— Selected passage —
15 June 2025
St. Cyril
of Jerusalem was born in 315 AD. This was two years after the Emperor
Constantine passed the Edict of Milan ensuring tolerance for Christians and
other religious people throughout the Empire and ten years before the famous
Council of Nicaea.
The
first General Council of the Church wrestled with a heresy called Arianism
which denied the divinity of Jesus. Those who followed Arius considered Jesus
to be the Son of God in the sense that he was created by God but was not co-equal with God.
Cyril
became the Bishop of Jerusalem in 351 AD and throughout his ministry, he had
difficulty with those who continued to support the views of Arius. In fact, he
was exiled from his diocese on several occasions by the supporters of Arianism.
But he didn’t deviate from the doctrine propounded at Nicaea when he was a
mere ten year old.
He
is famously remembered for his sermons on baptism. On reading his ‘Lectures on
the Christian Sacraments’, I was immediately struck by the liturgical context
of baptism. He was writing in the very early days of public buildings
designated for the worship of God.

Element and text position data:
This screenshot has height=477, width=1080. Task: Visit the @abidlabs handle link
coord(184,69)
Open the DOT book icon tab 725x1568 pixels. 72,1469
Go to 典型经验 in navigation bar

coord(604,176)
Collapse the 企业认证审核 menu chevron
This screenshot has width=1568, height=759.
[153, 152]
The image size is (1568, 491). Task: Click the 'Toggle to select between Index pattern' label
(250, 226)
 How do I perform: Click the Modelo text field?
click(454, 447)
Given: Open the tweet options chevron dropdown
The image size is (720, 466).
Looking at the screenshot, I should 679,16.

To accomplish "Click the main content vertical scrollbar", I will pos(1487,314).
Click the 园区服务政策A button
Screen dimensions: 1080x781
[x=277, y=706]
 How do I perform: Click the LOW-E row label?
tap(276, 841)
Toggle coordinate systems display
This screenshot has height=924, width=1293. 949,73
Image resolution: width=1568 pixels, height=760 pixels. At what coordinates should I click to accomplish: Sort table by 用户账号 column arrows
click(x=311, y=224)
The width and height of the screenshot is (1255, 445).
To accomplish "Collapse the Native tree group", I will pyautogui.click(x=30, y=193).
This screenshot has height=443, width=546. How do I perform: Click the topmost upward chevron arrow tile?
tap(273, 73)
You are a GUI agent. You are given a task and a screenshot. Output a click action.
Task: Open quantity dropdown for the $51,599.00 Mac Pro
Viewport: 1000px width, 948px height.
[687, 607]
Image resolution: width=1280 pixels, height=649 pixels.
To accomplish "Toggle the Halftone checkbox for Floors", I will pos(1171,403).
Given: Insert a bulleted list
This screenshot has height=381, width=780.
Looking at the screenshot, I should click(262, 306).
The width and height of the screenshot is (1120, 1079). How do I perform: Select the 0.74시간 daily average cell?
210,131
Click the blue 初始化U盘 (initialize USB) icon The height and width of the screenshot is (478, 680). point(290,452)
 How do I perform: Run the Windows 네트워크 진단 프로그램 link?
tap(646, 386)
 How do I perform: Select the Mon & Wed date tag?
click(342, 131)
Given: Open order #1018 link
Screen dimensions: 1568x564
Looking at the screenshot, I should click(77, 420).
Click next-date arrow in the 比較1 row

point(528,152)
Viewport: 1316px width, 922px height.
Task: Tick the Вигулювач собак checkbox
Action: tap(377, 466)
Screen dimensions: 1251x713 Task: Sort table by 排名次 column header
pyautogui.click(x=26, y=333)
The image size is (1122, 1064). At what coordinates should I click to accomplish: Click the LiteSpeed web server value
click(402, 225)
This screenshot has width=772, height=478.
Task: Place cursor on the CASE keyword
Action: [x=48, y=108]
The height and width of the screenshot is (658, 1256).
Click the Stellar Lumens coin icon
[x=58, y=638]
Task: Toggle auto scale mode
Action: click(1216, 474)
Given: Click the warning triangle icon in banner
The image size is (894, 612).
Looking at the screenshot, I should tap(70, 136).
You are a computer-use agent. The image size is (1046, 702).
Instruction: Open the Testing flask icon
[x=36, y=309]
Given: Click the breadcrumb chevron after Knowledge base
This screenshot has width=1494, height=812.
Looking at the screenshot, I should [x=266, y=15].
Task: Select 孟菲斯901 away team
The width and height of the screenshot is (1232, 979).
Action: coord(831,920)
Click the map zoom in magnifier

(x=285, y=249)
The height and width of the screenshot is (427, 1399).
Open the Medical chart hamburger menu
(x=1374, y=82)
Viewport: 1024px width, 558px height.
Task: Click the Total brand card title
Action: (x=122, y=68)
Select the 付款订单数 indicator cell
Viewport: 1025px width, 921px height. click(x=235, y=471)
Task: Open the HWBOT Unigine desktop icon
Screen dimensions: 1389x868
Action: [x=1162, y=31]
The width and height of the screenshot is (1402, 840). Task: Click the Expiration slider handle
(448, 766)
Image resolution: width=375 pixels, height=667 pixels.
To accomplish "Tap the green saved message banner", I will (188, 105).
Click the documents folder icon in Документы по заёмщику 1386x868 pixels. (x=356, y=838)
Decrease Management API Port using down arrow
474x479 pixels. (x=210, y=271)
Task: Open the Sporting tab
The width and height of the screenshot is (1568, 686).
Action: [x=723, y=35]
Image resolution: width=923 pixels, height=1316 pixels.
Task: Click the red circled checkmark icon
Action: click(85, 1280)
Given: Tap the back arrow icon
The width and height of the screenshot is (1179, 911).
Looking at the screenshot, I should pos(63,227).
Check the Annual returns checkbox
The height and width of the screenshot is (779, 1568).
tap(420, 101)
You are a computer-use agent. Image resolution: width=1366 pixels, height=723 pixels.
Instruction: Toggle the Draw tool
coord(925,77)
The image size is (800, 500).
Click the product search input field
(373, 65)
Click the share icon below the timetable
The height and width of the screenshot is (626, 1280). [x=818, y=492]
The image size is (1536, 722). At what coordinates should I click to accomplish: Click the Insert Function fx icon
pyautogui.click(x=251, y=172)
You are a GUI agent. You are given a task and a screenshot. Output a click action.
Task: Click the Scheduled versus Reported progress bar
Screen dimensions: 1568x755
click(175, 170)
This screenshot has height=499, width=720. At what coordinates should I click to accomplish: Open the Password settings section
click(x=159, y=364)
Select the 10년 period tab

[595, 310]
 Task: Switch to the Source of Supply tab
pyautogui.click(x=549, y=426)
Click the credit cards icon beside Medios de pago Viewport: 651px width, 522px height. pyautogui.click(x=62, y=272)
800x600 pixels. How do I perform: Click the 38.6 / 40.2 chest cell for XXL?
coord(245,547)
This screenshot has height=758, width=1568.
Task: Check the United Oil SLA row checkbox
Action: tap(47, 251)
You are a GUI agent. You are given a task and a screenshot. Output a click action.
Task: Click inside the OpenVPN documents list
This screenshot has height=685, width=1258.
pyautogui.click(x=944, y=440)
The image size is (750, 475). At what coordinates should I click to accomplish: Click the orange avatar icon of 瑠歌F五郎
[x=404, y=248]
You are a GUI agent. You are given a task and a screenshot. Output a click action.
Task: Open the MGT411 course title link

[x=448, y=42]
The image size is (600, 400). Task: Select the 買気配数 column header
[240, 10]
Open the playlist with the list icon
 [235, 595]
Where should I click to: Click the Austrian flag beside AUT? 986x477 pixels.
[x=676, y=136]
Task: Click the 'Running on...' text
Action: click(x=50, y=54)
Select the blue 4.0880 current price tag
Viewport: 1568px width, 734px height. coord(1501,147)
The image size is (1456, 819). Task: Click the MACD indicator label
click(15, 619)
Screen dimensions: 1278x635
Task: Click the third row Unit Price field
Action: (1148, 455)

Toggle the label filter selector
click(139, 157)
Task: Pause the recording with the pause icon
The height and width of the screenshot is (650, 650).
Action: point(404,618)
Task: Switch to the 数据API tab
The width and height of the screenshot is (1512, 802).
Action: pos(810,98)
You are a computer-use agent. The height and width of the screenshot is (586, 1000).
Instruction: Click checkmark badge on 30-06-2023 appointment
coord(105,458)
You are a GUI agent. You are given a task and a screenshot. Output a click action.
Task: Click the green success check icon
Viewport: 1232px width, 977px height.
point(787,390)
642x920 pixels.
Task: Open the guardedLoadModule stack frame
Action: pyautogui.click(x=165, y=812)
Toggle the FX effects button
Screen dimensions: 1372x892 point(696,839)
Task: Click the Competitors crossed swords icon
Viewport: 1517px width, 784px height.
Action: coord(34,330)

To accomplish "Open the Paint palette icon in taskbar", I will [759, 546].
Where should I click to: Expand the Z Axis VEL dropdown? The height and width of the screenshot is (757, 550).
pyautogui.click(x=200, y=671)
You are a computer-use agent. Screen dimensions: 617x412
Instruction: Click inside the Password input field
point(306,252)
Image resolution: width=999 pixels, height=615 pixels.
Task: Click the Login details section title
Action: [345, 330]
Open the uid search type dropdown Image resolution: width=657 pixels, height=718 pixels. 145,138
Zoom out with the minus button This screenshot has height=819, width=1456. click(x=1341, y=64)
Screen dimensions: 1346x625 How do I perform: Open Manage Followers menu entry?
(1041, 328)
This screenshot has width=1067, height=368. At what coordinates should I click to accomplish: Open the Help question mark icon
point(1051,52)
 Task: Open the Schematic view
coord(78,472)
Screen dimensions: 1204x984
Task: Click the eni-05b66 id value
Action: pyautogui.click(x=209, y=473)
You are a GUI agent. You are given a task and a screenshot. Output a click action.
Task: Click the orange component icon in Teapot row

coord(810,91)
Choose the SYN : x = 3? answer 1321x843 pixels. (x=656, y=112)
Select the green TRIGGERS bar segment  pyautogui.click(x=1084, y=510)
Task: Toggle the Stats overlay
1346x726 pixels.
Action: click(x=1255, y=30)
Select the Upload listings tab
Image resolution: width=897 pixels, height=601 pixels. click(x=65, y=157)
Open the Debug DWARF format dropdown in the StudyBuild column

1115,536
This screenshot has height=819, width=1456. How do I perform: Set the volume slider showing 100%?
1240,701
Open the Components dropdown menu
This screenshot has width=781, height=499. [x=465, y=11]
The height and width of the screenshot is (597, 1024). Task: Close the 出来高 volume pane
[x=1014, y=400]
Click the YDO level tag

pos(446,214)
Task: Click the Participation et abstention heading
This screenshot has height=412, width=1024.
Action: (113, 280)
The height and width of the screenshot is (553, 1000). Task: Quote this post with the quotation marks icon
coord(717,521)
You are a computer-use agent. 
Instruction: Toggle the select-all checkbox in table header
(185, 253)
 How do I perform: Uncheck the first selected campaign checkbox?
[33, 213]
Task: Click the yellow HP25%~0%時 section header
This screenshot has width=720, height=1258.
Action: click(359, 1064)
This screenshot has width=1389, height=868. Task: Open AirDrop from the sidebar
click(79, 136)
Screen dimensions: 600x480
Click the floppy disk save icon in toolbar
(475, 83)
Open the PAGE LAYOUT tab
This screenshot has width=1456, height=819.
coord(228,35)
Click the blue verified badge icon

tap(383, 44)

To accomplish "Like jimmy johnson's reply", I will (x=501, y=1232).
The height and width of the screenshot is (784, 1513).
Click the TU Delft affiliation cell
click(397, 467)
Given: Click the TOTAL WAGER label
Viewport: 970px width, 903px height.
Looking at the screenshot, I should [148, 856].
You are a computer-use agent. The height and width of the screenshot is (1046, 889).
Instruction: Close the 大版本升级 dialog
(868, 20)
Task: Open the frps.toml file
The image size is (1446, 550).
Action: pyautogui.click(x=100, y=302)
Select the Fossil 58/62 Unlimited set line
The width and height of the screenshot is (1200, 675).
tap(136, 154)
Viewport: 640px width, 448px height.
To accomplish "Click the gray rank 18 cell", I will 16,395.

— Set problem A —
From the passage on St. Cyril of Jerusalem, repeat word for word the portion starting with "15 June 2025" and going on through "co-equal with God.".
— Set problem B —
List the edict, the council, and the written work that the passage on St. Cyril of Jerusalem mentions by name.
— Set problem C —
According to the passage on St. Cyril of Jerusalem, why was Cyril's ministry as Bishop of Jerusalem troubled?
These rows were drawn from a separate source unrelated to the passage on St. Cyril of Jerusalem.

— Task output A —
15 June 2025
St. Cyril
of Jerusalem was born in 315 AD. This was two years after the Emperor
Constantine passed the Edict of Milan ensuring tolerance for Christians and
other religious people throughout the Empire and ten years before the famous
Council of Nicaea.
The
first General Council of the Church wrestled with a heresy called Arianism
which denied the divinity of Jesus. Those who followed Arius considered Jesus
to be the Son of God in the sense that he was created by God but was not co-equal with God.

— Task output B —
- Edict of Milan
- Council of Nicaea
- 'Lectures on the Christian Sacraments'

— Task output C —
Throughout his ministry he had difficulty with those who continued to support the views of Arius. Supporters of Arianism exiled him from his diocese on several occasions.